Wake-on-request
An organization’s graph service does not run around the clock. When it has been idle for a while it suspends, and the next request — whoever sends it, CLI, web app, or connector — wakes it. You never manage this; it is worth understanding only because of what it does to the first request’s latency.
What to expect
Section titled “What to expect”- A warm wake adds roughly half a second. This is the common case: the service was recently asleep and resumes quickly.
- A cold wake can take longer — up to about a minute on a large graph. The first request of the morning, or the first after a long quiet stretch, may sit until the graph is loaded and ready.
- Everything after the wake runs at normal speed. The cost is paid once per wake, not per request.

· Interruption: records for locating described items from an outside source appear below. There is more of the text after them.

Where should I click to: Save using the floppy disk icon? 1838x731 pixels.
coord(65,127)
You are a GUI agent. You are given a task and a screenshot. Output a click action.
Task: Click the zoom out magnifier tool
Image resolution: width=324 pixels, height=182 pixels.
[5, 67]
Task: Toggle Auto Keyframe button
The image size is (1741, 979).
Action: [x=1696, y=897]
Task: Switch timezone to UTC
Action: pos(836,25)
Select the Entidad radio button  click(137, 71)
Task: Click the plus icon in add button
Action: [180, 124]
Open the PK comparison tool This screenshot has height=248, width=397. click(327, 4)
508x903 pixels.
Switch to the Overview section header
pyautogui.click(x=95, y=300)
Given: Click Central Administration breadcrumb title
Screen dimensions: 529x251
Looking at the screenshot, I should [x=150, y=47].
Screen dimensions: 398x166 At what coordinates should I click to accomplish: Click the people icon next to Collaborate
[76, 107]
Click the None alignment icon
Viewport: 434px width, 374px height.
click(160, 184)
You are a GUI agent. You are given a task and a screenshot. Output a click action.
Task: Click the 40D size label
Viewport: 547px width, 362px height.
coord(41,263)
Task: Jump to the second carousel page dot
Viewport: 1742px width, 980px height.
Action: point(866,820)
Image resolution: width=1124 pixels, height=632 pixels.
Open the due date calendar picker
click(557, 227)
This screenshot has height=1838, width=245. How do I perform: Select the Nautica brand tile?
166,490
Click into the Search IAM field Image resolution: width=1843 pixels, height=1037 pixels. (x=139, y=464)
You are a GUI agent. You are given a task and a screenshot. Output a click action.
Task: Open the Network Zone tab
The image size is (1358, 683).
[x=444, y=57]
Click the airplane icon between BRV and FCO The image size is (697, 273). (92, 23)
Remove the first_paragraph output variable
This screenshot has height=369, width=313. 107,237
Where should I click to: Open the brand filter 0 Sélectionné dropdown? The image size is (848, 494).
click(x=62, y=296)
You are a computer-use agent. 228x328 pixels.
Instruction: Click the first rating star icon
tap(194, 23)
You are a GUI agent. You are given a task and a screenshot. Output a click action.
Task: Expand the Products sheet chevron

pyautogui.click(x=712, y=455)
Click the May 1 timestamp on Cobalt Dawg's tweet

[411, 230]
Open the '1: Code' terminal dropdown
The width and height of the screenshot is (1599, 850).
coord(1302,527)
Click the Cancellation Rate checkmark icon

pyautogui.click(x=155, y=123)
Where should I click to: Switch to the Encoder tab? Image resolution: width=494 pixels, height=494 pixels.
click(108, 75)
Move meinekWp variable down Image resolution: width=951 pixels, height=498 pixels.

So if your first spor command of the day hangs for a moment and then
everything is instant, that is wake-on-request behaving as designed, not a
degraded service.
How the tooling copes
Section titled “How the tooling copes”The client is built to absorb this. Session hooks fail open — a slow or unreachable graph never blocks your coding session; the session just proceeds as if the graph had nothing for it, and the hooks catch up on later requests. Captures are guarded against the wake-latency edge case too: a capture that times out client-side may still complete on the server a few seconds later, and the client sends an idempotency key with each capture so a retry cannot record the same thing twice.
If a request seems slow beyond a wake, GET /v1/status reports your graph’s
health and basic operational metrics — see Your data.